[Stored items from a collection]
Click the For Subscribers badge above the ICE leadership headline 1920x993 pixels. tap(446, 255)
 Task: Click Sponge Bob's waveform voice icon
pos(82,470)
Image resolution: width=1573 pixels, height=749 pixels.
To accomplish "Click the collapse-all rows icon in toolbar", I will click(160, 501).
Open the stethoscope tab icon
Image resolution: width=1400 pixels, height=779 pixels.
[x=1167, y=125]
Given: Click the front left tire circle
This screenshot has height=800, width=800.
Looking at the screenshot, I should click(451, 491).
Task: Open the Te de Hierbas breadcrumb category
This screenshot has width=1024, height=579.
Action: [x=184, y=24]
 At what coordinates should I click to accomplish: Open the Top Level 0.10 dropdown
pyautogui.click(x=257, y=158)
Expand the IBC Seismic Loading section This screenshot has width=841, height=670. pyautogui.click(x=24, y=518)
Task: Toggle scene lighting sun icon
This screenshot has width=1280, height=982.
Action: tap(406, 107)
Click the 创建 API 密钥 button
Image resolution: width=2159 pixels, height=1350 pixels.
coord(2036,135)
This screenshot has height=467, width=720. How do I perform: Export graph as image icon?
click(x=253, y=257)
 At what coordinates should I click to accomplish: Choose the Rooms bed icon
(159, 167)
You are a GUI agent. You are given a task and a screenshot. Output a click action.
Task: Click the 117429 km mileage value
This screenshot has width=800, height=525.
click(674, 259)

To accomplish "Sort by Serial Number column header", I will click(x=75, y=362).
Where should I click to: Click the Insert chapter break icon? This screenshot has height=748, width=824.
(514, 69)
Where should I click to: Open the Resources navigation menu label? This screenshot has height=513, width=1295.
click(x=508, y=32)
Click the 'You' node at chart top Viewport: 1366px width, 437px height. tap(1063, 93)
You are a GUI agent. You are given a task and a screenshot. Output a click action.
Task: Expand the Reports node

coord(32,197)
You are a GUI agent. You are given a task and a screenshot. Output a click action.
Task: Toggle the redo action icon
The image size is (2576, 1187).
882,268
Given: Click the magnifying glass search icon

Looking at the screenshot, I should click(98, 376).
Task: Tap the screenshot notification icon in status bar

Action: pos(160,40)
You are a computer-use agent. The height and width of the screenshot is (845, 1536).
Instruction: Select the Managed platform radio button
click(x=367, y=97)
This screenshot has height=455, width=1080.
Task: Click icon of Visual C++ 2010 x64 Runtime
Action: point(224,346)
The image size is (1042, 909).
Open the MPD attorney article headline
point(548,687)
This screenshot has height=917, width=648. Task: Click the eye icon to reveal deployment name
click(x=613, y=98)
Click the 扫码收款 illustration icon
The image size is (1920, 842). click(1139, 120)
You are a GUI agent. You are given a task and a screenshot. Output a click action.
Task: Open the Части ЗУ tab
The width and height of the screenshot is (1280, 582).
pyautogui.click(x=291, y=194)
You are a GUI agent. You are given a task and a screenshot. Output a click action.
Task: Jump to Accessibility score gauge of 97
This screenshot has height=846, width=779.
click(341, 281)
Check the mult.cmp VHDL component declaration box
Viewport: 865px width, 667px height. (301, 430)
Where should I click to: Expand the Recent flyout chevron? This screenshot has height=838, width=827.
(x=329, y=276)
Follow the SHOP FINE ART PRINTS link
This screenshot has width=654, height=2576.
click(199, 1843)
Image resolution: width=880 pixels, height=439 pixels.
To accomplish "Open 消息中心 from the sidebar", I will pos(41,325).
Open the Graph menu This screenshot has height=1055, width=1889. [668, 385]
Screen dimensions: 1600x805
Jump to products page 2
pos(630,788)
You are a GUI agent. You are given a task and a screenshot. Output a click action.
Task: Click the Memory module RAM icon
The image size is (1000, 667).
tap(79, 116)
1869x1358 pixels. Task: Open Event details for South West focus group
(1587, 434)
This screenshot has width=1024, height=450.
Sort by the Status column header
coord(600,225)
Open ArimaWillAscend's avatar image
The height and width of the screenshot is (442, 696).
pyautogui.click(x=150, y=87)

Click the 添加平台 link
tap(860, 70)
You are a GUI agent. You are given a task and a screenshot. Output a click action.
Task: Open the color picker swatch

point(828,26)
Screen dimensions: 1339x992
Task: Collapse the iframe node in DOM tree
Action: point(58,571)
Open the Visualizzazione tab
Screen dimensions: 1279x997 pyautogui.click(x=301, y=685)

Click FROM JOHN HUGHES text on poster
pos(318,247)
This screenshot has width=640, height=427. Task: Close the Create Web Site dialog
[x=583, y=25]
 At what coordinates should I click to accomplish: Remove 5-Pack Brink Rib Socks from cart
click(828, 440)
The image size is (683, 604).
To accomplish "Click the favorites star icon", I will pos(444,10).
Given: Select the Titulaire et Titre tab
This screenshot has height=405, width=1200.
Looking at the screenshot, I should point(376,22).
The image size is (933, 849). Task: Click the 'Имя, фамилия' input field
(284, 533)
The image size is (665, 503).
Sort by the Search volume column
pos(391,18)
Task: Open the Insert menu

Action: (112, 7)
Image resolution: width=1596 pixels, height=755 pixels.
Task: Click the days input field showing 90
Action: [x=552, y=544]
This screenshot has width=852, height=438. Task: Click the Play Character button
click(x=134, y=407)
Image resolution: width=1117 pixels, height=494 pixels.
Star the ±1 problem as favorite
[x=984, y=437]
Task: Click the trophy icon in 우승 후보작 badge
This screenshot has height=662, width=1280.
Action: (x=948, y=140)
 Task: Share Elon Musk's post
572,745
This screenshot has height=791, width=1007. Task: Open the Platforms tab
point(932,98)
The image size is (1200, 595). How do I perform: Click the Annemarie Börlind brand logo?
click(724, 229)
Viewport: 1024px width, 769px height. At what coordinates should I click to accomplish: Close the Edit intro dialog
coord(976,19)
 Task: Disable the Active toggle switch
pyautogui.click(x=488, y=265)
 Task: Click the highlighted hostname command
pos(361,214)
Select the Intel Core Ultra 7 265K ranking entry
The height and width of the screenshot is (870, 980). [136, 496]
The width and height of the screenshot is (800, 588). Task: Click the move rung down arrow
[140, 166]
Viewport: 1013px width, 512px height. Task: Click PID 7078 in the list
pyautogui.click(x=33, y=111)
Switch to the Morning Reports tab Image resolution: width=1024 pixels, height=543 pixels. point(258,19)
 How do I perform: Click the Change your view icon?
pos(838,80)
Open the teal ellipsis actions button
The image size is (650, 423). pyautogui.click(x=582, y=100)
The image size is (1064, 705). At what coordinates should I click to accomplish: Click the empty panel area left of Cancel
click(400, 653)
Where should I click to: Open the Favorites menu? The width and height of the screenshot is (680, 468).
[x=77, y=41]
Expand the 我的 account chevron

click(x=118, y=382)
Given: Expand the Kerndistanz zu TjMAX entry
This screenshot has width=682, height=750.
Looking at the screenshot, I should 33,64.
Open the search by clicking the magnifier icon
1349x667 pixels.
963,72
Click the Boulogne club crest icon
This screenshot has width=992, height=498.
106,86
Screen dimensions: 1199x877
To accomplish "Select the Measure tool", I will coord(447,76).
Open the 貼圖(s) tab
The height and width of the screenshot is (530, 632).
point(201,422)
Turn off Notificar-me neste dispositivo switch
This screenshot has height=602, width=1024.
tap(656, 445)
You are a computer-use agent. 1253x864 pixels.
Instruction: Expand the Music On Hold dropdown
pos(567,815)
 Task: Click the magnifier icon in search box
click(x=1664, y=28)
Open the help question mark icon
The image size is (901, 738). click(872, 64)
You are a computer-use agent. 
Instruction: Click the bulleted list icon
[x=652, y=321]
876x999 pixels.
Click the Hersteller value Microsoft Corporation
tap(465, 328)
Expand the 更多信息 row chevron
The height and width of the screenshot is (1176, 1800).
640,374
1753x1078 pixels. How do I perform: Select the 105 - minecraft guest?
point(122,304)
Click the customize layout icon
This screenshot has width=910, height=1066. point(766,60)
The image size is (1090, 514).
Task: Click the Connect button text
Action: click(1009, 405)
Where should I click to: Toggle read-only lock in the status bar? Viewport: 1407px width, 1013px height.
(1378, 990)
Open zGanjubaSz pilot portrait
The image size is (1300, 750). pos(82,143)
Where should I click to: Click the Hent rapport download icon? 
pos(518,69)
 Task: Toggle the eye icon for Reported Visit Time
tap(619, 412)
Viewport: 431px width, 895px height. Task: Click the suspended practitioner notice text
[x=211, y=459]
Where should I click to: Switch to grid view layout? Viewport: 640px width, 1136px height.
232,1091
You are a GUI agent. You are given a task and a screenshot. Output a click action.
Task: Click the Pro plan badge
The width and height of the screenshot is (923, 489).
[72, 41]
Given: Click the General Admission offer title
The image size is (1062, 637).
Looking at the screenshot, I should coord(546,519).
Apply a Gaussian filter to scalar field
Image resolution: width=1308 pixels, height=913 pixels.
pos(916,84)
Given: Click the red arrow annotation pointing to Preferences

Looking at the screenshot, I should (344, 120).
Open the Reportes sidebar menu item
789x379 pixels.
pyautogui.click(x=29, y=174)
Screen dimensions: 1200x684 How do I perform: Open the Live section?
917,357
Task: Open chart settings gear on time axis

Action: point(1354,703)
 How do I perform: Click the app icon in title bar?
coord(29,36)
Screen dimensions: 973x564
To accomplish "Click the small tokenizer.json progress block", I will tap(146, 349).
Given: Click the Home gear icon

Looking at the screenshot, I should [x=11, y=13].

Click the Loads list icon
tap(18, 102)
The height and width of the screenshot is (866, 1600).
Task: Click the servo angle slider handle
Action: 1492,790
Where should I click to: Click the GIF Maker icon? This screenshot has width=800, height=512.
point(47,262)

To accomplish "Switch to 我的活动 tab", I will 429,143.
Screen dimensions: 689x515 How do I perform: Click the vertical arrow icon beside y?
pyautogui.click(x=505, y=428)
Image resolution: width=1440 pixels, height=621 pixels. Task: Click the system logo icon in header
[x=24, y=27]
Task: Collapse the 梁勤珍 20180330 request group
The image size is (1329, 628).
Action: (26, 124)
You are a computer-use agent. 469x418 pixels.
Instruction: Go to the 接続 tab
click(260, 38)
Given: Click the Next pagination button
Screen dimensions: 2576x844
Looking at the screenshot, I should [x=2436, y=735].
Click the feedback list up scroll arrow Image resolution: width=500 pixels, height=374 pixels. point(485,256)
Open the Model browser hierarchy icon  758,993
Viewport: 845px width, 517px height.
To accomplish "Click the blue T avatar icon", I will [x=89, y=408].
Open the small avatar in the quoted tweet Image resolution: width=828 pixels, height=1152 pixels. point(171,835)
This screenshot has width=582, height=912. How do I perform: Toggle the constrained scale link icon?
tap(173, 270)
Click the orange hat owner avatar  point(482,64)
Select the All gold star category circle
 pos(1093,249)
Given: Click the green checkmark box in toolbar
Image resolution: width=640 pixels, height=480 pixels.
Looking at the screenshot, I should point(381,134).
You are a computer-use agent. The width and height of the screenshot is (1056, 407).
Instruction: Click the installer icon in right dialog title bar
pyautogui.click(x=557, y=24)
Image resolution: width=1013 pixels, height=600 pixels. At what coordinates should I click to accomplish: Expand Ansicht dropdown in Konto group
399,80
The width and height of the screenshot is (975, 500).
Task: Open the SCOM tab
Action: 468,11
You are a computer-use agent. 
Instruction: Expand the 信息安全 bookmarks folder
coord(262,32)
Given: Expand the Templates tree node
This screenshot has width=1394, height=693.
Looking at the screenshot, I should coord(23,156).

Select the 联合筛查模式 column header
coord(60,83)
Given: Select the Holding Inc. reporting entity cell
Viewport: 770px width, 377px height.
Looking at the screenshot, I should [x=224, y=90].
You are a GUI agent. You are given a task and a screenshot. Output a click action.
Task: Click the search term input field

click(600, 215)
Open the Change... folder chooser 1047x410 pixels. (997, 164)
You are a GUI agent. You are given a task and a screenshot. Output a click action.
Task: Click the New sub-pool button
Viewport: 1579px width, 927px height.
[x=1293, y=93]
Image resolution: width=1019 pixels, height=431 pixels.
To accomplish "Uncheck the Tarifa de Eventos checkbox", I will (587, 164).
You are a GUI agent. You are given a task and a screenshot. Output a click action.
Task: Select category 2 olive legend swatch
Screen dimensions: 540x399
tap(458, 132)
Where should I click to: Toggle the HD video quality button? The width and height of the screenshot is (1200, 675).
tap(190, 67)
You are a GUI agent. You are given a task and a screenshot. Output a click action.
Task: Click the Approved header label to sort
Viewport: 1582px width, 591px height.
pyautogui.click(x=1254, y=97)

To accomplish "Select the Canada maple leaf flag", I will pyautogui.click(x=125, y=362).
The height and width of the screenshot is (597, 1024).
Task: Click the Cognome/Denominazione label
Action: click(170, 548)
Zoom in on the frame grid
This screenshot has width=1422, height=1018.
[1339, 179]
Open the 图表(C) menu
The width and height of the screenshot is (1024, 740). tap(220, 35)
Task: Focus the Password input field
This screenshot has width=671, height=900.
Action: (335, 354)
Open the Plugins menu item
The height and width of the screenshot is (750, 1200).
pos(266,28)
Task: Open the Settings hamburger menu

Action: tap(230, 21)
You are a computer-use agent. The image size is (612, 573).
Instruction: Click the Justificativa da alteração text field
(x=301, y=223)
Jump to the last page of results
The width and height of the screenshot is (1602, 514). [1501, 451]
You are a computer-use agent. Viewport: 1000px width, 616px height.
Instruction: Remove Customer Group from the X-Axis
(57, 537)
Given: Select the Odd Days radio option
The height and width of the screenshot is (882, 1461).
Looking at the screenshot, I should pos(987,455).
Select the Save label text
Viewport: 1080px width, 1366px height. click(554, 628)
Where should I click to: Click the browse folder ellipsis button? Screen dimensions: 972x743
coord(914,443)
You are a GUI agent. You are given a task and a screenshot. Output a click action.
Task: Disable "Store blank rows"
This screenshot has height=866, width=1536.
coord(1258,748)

_Work to complete_. As you read the records above, find each line that contains "small" and copy it.

_Expected output_.
To accomplish "Click the small tokenizer.json progress block", I will tap(146, 349).
Open the small avatar in the quoted tweet Image resolution: width=828 pixels, height=1152 pixels. point(171,835)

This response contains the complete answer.